Analyzing Yesterday’s Cron-o-meter Results on Vegan Diet
Every once-in-a-while, I post my results to let people (and myself) know just how I’m doing on a vegan diet by posting my Cron-o-meter results.
Cron-o-meter helps me stay on track with my vegan diet, letting me know if I’m eating too many calories or if I need to exercise and be more active.
For me, Cron-o-meter is a life-saver, and I wish everyone used this, as it’s accurate and you’ll know exactly what kinds of nutrients are going into your body by inputing all the food you eat in a day. By separating your day into meals, you can better keep track of your nutrient intake for each meal. In my case, I’ve set up Cron-o-meter into 5 meals per day. And I created an activities section to keep track of the calories expended based on activity.
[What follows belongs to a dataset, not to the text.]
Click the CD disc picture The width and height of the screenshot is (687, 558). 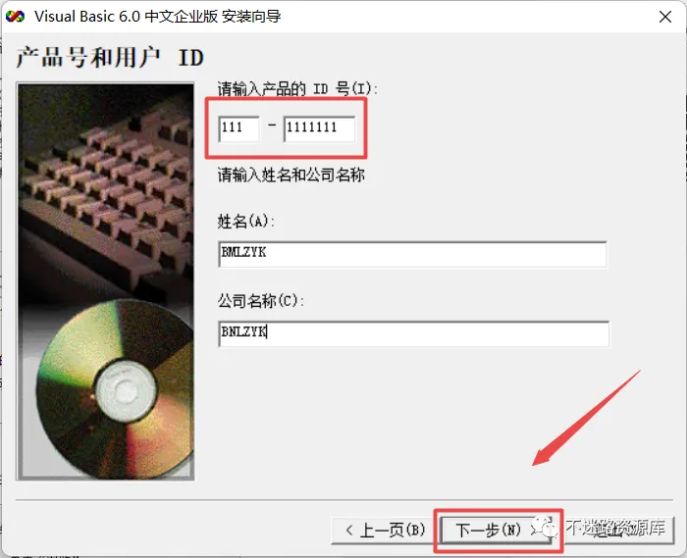(x=115, y=388)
This all seems rather time-consuming but our health is most important, so I can rationalize that it’s worth the extra time and effort. The results are very enlightening and can teach one to avoid certain foods and tailor one’s diet towards a positive goal.
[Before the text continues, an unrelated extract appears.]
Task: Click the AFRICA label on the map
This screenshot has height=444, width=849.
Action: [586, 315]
My Results for Yesterday, Saturday, July 8, 2017
I try to make sure I’m burning more calories than I’m consuming, and yesterday was a more successful day. I went overboard just slightly with my carb intake.
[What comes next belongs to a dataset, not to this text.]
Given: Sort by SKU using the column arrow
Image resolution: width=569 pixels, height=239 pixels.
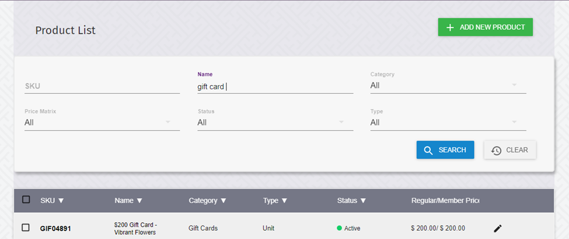Looking at the screenshot, I should [61, 201].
Vitamins are the easiest to achieve. I always have an easy time getting enough vitamins.
Once again, minerals are tough, but yesterday I was able to achieve more than 100% in everything, but I have to watch the sodium intake. But, as long as the potassium/sodium balance is within range then we’re okay. See below…
Even though my protein intake was less than 100%, my amino acids intake was over the charts in all cases, so I’m not too concerned with protein if amino acids are satisfied.
Fat and Lipid Intake
I went overboard with monosaturated fats, but yesterday was Saturday and I was dining out and it’s just harder to keep track of fats during the weekends.